Let me make this clear: your sexuality is not entertainment. It is not a game. It is not sport. It is power. And if you use it the wrong way, it will absolutely destroy you.
Never cross the lines of authority. If a woman is under your leadership—as a student, employee, or subordinate—leave it alone. Trust me, even if it feels like you’re in control, once that relationship goes south, you lose that power. She might start off calling you “sir,” but in the wrong scenario, you’ll be called something else. And your reputation, peace of mind, or even your freedom can vanish overnight.
Look at what happened with Shannon Sharpe and so many countless others…
We live in an era where one wrong move can ruin your name forever. And social media never forgets. If you’re creeping on the side, don’t let your emotions write checks your soul can’t cash. Keep your communication factual. No romance, no promises. Protect yourself. In this age, proof matters.
If you’re not prepared to follow through, don’t whisper sweet nothings. A man should never trade lies for access. If you don’t see her in your future, don’t play with her present. Real men walk in integrity, not in manipulation.
Now let’s talk about the kind of women you entertain. If she has no drive, no direction, no goals, you might be her only plan. And if you become her way out of a dead-end life, prepare for a relationship built on dependency, not love. Some women weaponize pregnancy—not out of love, but survival. And if she views you as her last lifeline, leaving her may come at a cost.
Ask yourself: if she’s living recklessly now, how will she raise your child? Can she nurture, guide, and protect your legacy? Or will your child become another casualty of confusion?
And if you have to reach for protection every time, stop and think—why are you even there? If you don’t trust her with your health, your peace, or your name, then why are you giving her access to your body?
That’s why I say this again: sex is spiritual warfare. It connects you to someone’s energy, trauma, history, and intentions. And not everyone deserves to leave a mark on your spirit.
Back in my day, this wasn’t a big deal because we had structure. You had something to do. Now, far too many are idle, and idle hands and minds drift into dangerous places. Hedonism has taken the wheel, and too many are crashing before they even figure out who they are.
Even loyalty between brothers is under attack. Just because your friend says he’s cool with you dating his ex doesn’t mean it’s righteous. Real loyalty respects emotional scars. It’s not about what you can do—it’s about what you shouldn’t do.

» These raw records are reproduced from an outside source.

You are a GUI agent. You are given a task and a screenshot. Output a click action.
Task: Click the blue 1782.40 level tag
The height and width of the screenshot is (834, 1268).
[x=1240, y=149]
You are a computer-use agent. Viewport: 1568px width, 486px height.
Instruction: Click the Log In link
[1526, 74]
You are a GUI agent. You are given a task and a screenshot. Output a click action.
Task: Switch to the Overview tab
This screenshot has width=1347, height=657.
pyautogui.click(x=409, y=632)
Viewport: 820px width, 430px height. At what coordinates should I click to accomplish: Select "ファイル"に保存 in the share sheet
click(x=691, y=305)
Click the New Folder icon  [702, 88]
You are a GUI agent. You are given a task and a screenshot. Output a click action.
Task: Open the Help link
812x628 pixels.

Some wounds don’t heal because they’re constantly reopened by betrayal.
Men, understand this: you’re not desperate. You’re not starving. You’re not a slave to your blood engorged loins. Every time you lie down with a woman, you're making a spiritual transaction—and possibly a lifelong commitment. Be selective. Be intentional. Because once a child comes into the picture, that bond lasts forever.
Lastly, stop trying to be the guy with the highest body count. That is not manhood. That’s immaturity dressed up in testosterone. All you're doing is spreading yourself thin and draining your spiritual energy. There’s nothing impressive about being broken on the inside but popular in someone else’s bedroom.
Your manhood is not defined by how many women want you—but by how many temptations you walk away from. Master your urges, and you will master your destiny.
I share this not as a preacher, not as a perfect man, but as someone who’s lived, observed, and learned. I thank God I didn’t fall into certain traps—not because I’m better than anyone, but because I was lucky and I listened. Now I hope you’ll do the same.
Take your time. Guard your energy. And know that in a world trying to destroy you through pleasure, the man who builds discipline becomes a king.